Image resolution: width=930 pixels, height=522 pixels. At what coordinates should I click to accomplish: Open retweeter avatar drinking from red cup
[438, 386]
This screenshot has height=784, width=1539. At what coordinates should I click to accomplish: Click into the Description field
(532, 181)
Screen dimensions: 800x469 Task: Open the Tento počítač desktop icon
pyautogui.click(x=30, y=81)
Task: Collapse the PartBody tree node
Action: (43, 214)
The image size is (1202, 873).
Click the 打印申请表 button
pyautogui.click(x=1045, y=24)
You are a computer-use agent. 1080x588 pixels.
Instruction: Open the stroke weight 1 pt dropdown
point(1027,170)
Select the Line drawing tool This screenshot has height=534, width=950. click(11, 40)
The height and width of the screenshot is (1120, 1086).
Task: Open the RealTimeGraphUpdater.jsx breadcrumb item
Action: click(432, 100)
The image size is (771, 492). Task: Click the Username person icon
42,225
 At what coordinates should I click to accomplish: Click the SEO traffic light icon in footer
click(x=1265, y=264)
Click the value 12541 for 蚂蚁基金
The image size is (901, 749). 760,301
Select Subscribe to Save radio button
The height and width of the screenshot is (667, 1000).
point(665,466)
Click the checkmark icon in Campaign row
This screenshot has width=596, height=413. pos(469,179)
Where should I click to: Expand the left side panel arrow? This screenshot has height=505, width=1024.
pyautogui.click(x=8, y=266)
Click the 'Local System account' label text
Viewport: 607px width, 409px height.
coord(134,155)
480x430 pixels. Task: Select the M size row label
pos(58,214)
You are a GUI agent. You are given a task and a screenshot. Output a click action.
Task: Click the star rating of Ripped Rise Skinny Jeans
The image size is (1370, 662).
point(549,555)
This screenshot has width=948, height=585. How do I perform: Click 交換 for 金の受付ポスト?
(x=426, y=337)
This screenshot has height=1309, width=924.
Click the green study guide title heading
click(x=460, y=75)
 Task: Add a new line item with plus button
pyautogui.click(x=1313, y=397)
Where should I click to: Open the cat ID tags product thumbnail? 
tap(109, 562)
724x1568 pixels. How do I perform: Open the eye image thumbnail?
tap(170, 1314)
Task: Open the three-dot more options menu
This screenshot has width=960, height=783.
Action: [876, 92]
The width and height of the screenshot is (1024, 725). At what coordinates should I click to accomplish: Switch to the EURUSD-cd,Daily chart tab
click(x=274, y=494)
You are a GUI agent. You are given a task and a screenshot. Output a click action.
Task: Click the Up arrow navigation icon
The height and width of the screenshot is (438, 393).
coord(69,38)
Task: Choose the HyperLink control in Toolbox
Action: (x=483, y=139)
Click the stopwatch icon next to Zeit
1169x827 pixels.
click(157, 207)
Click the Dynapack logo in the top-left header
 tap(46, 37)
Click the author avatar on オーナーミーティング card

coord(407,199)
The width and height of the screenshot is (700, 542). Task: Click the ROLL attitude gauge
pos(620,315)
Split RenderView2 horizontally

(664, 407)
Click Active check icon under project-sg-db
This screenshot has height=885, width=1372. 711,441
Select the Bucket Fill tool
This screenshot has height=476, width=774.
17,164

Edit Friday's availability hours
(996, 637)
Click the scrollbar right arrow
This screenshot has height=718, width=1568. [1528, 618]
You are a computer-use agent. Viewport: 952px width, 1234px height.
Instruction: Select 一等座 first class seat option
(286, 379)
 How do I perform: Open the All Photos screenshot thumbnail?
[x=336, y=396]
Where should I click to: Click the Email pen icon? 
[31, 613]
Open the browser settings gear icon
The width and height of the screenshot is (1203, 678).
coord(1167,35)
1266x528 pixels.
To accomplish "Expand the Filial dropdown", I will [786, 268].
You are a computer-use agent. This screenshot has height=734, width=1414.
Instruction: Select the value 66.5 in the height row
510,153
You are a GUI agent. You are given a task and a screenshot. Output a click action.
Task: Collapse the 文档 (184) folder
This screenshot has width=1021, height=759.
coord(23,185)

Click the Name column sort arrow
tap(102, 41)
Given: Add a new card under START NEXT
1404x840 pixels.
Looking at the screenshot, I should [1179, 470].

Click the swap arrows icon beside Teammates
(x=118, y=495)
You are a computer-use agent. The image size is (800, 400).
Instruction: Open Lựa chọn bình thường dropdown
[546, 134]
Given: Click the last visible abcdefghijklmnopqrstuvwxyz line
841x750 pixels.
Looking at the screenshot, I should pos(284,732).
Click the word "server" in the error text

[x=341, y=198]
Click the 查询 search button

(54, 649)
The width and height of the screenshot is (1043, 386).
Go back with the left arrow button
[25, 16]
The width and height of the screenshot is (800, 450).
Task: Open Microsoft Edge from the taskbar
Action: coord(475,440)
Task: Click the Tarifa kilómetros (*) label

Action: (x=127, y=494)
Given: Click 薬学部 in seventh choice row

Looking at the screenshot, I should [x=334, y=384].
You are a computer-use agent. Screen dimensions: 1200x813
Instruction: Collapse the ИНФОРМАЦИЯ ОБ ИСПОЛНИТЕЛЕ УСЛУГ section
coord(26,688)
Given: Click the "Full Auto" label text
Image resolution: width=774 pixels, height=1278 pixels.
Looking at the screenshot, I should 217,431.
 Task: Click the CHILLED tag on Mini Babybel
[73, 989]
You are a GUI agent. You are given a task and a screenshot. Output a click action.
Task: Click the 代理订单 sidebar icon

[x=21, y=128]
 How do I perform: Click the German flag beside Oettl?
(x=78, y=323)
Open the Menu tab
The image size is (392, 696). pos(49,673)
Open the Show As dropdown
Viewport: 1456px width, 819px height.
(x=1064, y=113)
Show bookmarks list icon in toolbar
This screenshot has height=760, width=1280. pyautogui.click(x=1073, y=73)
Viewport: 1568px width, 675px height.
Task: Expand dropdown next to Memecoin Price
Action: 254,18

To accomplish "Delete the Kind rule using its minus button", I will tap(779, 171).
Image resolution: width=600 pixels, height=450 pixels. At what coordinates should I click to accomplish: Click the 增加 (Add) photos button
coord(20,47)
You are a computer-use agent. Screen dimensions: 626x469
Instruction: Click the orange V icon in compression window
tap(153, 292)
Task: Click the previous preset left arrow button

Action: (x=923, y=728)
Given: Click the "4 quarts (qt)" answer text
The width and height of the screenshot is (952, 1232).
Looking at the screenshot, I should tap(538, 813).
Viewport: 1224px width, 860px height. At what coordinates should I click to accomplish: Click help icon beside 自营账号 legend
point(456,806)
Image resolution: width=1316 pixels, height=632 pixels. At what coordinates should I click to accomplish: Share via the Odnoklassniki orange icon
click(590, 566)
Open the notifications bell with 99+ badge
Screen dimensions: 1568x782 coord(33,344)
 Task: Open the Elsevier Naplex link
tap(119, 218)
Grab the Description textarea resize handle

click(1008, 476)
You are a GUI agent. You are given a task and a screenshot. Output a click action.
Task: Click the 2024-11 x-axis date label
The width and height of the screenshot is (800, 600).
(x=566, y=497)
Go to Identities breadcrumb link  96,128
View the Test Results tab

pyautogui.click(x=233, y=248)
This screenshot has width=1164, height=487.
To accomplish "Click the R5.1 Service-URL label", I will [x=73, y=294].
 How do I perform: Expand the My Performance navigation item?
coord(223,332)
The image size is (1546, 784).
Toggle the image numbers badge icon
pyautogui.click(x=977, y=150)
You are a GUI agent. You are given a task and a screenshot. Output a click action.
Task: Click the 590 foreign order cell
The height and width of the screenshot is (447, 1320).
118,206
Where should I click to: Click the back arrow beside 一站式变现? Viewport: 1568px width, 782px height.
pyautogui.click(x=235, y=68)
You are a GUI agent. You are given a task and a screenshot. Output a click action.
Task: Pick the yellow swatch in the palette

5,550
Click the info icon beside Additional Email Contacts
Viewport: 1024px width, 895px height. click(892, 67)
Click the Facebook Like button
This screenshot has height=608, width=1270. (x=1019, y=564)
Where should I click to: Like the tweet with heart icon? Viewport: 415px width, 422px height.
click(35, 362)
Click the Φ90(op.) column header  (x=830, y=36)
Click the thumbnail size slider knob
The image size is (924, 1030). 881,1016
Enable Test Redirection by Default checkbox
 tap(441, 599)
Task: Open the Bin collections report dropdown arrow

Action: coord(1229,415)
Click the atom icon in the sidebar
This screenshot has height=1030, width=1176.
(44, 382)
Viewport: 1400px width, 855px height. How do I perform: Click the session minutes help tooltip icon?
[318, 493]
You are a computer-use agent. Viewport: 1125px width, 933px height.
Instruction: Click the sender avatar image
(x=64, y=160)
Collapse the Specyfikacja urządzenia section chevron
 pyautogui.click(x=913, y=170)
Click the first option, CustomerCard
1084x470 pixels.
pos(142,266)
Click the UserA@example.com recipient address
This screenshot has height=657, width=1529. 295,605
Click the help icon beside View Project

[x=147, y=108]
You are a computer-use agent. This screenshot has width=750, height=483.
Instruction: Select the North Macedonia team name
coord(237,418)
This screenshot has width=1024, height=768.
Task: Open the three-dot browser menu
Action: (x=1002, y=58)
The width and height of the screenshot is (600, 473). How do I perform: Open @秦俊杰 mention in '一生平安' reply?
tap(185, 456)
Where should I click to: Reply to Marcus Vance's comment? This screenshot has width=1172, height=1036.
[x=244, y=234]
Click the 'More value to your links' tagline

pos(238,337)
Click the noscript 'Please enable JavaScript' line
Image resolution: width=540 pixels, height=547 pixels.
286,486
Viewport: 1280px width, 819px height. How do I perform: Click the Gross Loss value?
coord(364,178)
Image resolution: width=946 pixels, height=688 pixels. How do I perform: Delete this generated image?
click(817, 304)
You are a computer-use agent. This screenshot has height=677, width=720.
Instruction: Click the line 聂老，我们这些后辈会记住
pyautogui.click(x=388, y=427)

• [Task statement]:
A bare number is the expected answer: the tally of lines in the records above holding "computer".

• [Task result]:
9